Hace muchos años, en un pueblito escondido al pie de una sierra florida, vivía una familia de campesinos cuyo jefe se ocupaba en la tala de los árboles en el bosque que circundaba la aldea. Su mujer atendía a los trabajos de la casa, además de cultivar un jardincito y un pequeño huerto. Su hijita, que había cumplido ya diez años, concurría la escuela del pueblo.

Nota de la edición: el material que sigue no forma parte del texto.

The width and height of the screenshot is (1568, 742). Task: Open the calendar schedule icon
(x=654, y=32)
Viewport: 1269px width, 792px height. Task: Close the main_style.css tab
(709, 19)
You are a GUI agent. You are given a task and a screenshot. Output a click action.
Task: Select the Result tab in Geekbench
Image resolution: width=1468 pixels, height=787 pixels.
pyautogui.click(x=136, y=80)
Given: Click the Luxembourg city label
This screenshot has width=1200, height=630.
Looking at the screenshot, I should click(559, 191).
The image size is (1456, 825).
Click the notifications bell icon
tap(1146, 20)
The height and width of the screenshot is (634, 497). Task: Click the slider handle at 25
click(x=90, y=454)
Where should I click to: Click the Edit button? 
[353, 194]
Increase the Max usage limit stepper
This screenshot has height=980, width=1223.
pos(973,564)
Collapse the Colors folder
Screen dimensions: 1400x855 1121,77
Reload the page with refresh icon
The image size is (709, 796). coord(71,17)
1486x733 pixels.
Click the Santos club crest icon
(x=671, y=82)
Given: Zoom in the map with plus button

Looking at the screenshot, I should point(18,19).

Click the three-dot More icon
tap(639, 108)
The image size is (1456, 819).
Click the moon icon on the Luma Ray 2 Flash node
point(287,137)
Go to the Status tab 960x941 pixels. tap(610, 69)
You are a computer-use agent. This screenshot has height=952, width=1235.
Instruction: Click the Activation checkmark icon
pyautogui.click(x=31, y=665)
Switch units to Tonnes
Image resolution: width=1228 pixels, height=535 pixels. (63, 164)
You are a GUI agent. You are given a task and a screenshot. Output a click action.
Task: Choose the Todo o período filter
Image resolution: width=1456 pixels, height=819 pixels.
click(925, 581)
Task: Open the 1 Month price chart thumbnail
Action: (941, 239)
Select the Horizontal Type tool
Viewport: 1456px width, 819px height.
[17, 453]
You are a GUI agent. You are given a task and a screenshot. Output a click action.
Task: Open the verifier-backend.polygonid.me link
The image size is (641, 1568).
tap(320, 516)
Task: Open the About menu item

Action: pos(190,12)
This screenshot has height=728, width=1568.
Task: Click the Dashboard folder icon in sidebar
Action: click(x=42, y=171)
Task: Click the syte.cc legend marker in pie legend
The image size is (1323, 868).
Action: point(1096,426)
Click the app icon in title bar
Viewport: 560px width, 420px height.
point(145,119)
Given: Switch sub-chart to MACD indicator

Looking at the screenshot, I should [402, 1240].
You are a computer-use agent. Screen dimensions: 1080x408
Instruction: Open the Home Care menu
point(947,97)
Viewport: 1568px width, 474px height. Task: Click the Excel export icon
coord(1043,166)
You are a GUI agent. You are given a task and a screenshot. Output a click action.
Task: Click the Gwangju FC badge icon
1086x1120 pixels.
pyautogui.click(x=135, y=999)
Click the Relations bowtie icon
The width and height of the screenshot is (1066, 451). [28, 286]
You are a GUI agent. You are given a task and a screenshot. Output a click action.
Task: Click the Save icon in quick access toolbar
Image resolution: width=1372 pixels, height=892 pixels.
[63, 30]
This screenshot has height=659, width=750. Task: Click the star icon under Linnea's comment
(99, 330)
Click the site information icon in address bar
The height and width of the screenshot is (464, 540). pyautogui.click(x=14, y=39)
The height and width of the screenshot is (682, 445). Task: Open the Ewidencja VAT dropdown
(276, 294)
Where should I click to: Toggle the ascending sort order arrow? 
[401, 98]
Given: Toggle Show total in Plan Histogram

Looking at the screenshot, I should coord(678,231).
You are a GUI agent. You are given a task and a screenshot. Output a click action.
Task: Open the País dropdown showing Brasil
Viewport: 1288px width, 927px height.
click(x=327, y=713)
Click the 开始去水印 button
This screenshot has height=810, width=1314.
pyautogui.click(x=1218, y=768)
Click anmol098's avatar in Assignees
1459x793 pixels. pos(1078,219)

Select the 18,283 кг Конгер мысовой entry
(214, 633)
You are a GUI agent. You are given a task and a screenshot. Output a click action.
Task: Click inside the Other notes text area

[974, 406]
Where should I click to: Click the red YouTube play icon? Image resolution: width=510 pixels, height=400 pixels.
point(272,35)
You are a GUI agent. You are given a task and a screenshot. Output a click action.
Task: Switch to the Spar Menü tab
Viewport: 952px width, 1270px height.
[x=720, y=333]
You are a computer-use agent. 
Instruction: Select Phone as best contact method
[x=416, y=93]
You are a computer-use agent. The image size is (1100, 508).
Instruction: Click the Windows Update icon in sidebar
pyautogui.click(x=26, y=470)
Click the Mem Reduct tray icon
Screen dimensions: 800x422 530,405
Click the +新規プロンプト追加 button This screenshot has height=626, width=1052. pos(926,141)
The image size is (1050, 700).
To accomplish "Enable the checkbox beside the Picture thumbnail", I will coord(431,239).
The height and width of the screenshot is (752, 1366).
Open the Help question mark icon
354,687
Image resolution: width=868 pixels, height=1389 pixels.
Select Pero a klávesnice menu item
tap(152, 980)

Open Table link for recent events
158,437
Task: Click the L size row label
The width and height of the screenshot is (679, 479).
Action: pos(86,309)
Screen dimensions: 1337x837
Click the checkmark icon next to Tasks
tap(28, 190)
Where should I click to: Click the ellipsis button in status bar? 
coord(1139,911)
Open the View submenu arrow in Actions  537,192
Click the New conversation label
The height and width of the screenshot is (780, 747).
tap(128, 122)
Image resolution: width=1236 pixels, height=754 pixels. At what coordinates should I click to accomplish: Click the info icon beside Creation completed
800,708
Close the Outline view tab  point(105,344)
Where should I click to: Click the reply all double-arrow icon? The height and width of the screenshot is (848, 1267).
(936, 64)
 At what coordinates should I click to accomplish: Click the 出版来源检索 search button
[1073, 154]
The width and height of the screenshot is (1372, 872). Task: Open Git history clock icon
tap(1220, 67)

Habían puesto de nombre al bautizarla Alicia, pero como usaba con frecuencia un bonete o una caperuza colorada, con que cubría la cabeza o dejaba echar de graciosamente sobre sus espaldas, los vecinos dieron en llamar la caperuza o Caperucita Roja o más sencillamente, Caperucita.

Era Caperucita, una niña muy linda: ojos azules, cabellera rubia. Quería mucho sus padres; era prolija en el aseo, atenta en la escuela y servicial con todos. Pero tenía un defecto que no había podido corregir. Se distraía con frecuencia y se olvidaba de las recomendaciones y consejos que sus papás le daban. Tenían sus padres una linda huerta, en la cual cultivaban verduras, árboles frutales y gran variedad de flores. En un rincón habían colocado ahora colmenas de hermosos colores en las cuales las activas abejas, convertían en dulce miel el néctar que, sin gran molestia, libaban de las flores cercanas.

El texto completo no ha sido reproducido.